In September, Russian President Vladimir Putin escalated the war by announcing a mobilization of up to 300,000 extra troops (CNBC, 9/21/22) and threatened to use 'all the means at our disposal' to ensure 'the territorial integrity of our motherland' (CNBC, 9/23/22). A month later, a letter endorsed by 30 members of the Congressional Progressive Caucus was sent to the White House (and quickly retracted), urging a 'proactive diplomatic push' to reach a ceasefire in the war.

Both of these major incidents could have been an opportunity for the media to ask important questions about US policy in Ukraine, which is—according to Defense Secretary Lloyd Austin (Wall Street Journal, 4/25/22)—to 'weaken' Russia.
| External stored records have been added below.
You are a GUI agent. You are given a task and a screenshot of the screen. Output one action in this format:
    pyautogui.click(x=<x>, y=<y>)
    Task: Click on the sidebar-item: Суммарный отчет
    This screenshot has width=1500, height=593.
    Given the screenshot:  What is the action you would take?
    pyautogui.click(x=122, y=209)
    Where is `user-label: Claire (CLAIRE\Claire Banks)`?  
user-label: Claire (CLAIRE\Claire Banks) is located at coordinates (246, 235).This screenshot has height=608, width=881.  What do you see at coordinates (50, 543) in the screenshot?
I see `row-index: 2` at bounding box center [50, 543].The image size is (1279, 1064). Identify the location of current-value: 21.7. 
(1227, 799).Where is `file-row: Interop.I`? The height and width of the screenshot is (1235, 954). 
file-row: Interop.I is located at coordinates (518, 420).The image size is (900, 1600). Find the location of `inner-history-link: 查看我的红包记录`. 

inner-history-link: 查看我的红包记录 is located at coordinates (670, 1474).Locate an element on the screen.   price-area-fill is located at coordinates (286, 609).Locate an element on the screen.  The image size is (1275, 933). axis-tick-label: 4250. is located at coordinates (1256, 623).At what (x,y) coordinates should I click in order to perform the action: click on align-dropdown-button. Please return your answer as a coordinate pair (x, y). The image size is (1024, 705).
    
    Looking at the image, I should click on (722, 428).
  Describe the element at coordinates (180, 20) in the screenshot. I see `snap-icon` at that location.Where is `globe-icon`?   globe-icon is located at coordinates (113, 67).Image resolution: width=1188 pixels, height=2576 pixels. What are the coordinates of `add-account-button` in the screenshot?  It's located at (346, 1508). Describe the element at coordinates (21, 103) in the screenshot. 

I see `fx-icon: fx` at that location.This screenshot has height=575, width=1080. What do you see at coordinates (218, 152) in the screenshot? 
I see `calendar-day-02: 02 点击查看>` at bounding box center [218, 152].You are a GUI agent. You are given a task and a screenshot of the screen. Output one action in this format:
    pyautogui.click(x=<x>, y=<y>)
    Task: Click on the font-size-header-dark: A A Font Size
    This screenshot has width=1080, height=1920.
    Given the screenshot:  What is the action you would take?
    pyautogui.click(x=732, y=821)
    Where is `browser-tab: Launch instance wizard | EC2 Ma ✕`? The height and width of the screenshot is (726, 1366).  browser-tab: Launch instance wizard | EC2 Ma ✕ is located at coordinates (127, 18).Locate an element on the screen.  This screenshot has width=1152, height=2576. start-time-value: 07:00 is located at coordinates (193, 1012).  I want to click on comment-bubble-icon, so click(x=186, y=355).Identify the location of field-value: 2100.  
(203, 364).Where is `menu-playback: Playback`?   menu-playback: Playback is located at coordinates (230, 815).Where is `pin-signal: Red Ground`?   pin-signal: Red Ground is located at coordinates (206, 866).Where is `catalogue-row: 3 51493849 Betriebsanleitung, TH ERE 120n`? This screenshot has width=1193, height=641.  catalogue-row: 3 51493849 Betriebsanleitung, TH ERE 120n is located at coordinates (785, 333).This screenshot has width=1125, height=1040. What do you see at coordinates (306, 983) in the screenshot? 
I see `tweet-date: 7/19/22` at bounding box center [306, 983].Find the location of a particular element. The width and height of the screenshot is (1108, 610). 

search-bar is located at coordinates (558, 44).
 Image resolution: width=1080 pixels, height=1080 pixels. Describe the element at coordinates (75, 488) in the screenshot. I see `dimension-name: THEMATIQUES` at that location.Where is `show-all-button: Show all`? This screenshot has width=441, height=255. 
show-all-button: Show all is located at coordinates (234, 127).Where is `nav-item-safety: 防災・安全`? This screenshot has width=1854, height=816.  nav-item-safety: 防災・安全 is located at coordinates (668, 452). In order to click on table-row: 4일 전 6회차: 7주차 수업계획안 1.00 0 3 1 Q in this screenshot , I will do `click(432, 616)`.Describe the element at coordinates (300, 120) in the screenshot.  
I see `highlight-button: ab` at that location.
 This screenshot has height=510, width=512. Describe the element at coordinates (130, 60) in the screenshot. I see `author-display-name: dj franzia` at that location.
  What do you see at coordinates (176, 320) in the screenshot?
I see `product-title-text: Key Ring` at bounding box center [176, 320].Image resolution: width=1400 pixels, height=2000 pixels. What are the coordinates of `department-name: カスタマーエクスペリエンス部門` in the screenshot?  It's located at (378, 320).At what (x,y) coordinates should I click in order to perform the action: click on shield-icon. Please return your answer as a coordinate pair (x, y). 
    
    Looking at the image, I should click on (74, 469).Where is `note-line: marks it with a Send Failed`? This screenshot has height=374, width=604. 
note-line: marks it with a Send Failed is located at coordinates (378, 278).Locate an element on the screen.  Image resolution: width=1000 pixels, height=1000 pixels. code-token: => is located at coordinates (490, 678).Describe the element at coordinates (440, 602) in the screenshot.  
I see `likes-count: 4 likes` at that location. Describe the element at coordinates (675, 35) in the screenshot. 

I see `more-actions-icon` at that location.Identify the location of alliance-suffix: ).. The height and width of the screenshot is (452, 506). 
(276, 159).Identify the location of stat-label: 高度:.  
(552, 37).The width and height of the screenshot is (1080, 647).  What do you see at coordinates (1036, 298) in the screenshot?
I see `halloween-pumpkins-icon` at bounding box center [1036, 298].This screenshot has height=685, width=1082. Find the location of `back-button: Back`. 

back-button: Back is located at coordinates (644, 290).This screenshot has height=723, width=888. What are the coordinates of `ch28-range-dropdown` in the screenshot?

Instead, elite newspapers continue to offer a very narrow range of expert opinion on a US strategy that favors endless war." https://fair.org/home/nyt-wsj-look-to-hawks-for-ukraine-expertise/

-->FAIR does a nice job exposing the constant parade of pro-war "military analysts" that appear in our major media. It is times like these that cry out for a real news reporting system not dominated by the empire and its toadies. We have seen it all before; each run-up to our nation's decades of wars abroad gets this type of crude propaganda. We must demand more from our media, as well as from our leaders who are addicted to invasions and occupations.